Kementerian Keuangan (Kemenkeu) akan memberlakukan kebijakan penunjukan empat marketplace sebagai pemungut Pajak Penghasilan (PPh) Pasal 22 atas transaksi toko online mulai 1 Agustus 2026. Kebijakan ini diatur dalam Peraturan Menteri Keuangan (PMK) Nomor 37 Tahun 2025.
Marketplace yang Ditunjuk
Keempat marketplace yang ditunjuk adalah Shopee, Tokopedia, Lazada, dan Blibli. Pedagang di platform-platform tersebut akan dikenakan PPh Pasal 22 sebesar 0,5 persen yang dipungut langsung oleh marketplace. Sebelumnya, pajak dibayarkan secara konvensional oleh pedagang. Kini, pajak tersebut dipungut langsung oleh marketplace selaku penyelenggara e-commerce.

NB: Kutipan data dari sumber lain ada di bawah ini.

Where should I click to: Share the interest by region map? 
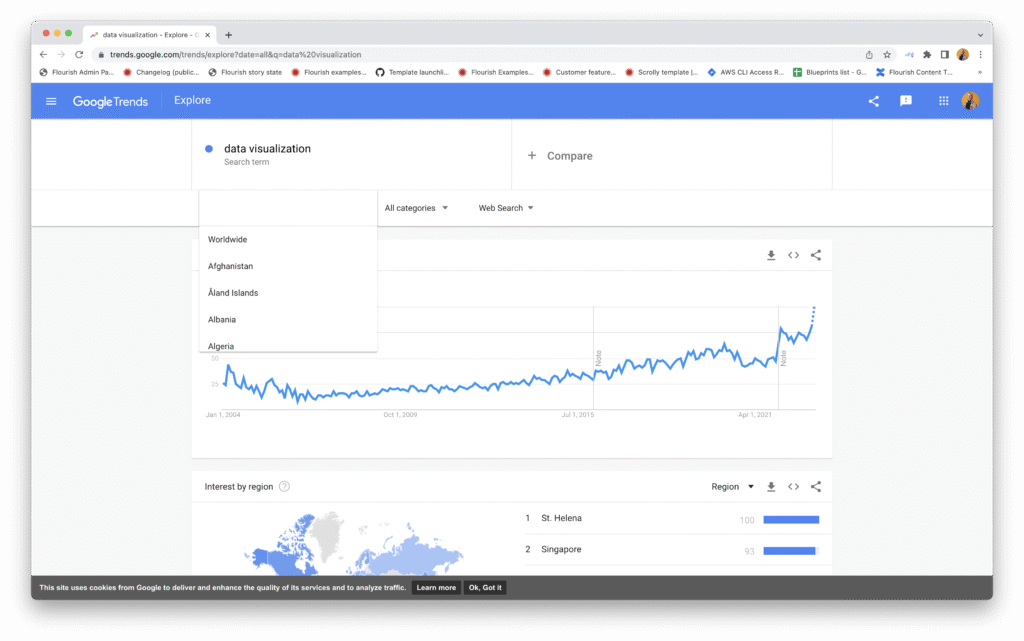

Dasar Pemilihan Marketplace
Direktur Jenderal Pajak Bimo Wijayanto menjelaskan bahwa pemilihan keempat marketplace tersebut didasarkan pada sejumlah aspek. "Pemerintah mempertimbangkan kesiapan sistem, besarnya skala transaksi, kapasitas administrasi, penggunaan mekanisme escrow account, hingga kesiapan masing-masing platform dalam menjalankan pemungutan pajak," ujarnya.
Kebijakan ini diharapkan dapat meningkatkan efisiensi dan efektivitas pemungutan pajak di sektor e-commerce yang terus berkembang pesat. Dengan pemungutan langsung oleh marketplace, diharapkan kepatuhan pajak para pedagang online dapat meningkat.